Çeşitli imparatorlukların buluşma noktası ve iki kıtanın kavşağı olan Türkiye, tarihle dolu bir ülkedir. Buna canlı bir kültür ve muhteşem bir sahil şeridi eklediğinizde dünyanın en popüler yerlerinden biri için bir tarifiniz elde etmiş olursunuz.

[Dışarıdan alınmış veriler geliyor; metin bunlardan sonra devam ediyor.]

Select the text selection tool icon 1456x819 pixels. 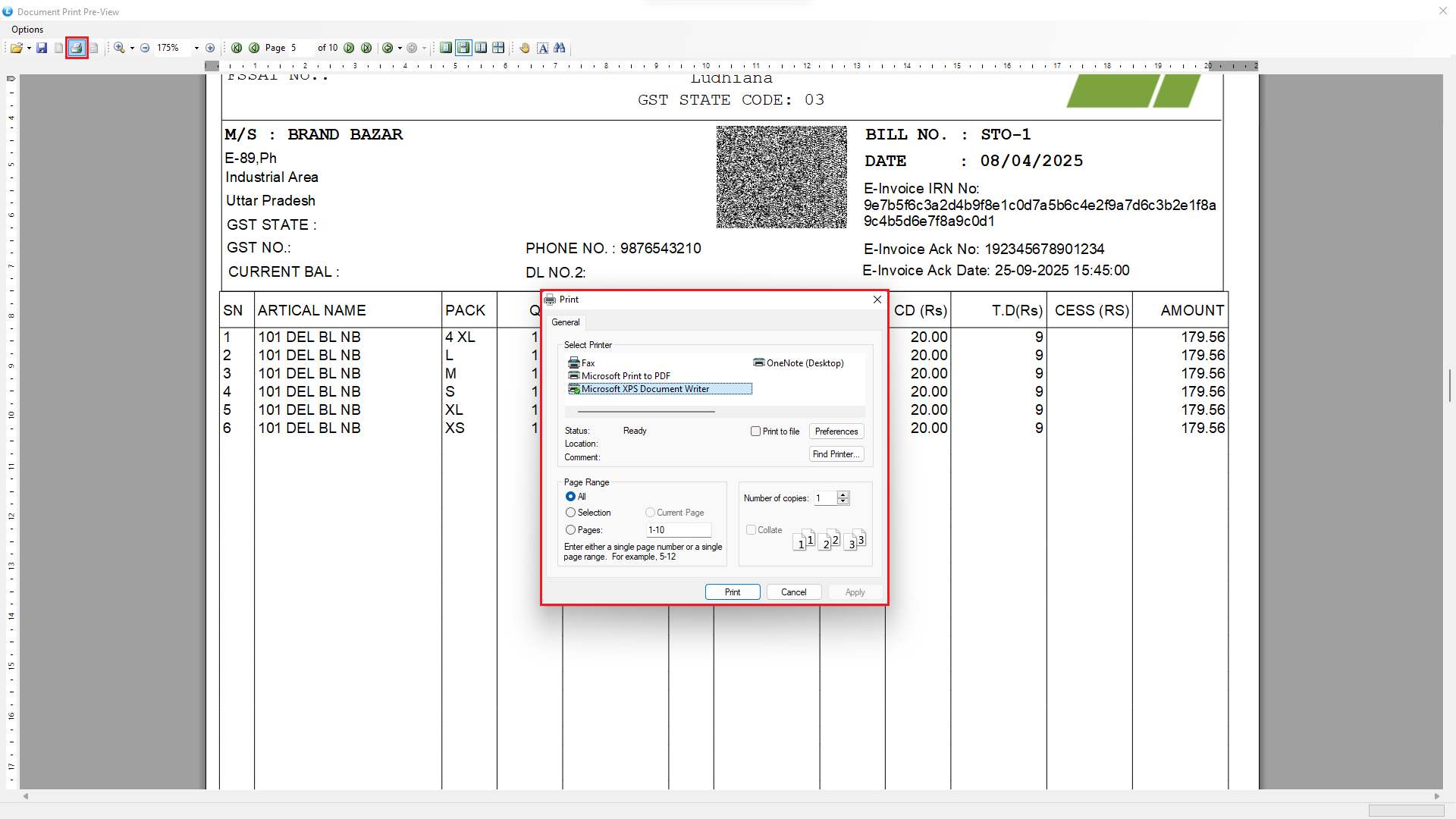click(543, 48)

Güne muhteşem bir Türk kahvaltısıyla başlayın. Bu iştah açıcı dizi, taze beyaz ekmek, peynir tabağı, yumurta, domates, salatalık, siyah zeytin ve çeşitli sürülebilir yiyecekleri içerir – ve bunlara mutlaka Türk çayı eşlik eder. Baştan çıkarıcı meze tabakları, lezzetli köfteler ve gerçek Türk kahvesi de ilginizi çekecektir. Tatlı mı seviyorsunuz? O halde dünyaca ünlü baklavayı denemeyi kaçırmamalısınız. Adına çok fazla tarihi olan Türkiye, ülkenin dört bir yanındaki birçok arkeolojik alandaki bulguları aktif olarak koruyan birçok harika müzelere de sahiptir. Dünyanın en büyük mozaik müzesinden İstanbul'un Osmanlı saray müzelerine kadar sayısız müzeleri ziyaret edebilirsiniz.

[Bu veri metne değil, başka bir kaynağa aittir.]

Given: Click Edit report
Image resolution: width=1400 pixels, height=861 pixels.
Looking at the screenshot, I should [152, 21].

İstanbul, her ziyaretçinin etkilenmekten kendini alamayacağı bir cazibeyi bir şekilde yaymayı başaran bir kaos ve paradokslar şehridir. İstanbul'un en ünlü yapılarından biri olan Ayasofya, birçok yönden ülkenin son iki bin yıllık tarihini temsil ediyor. Aslen bin yıllık bir Rum Ortodoks kilisesi, sonra beş yüzlük bir cami ve şimdi de laik bir müze olması her yıl büyük sayıda ziyaretçi kabul emektedir.
Bir zamanlar Osmanlı İmparatorluğu'nun başkenti olan Edirne, tarihi Osmanlı mimarisinin yanı sıra muhteşem yemekler ve yüzlerce yıldır süren ünlü bir yağlı güreş festivali ile dolu bir başka büyük şehir. Osmanlı İmparatorluğu'nun eski başkenti olan Edirne, eski ihtişamını yaymaya devam eden tarihi mimariyle doludur. Türk halkı derin misafirperverlikleriyle tanınır ve onlarla vakit geçirmek, insanlık ilişkileri için gerçekten değerli bir ders olacaktır.
Her zaman lezzetli bir yemek ya da en azından birkaç bardak Türk çayı ve tatlı bir şeyler için mutlaka birinin evine davet edileceksiniz.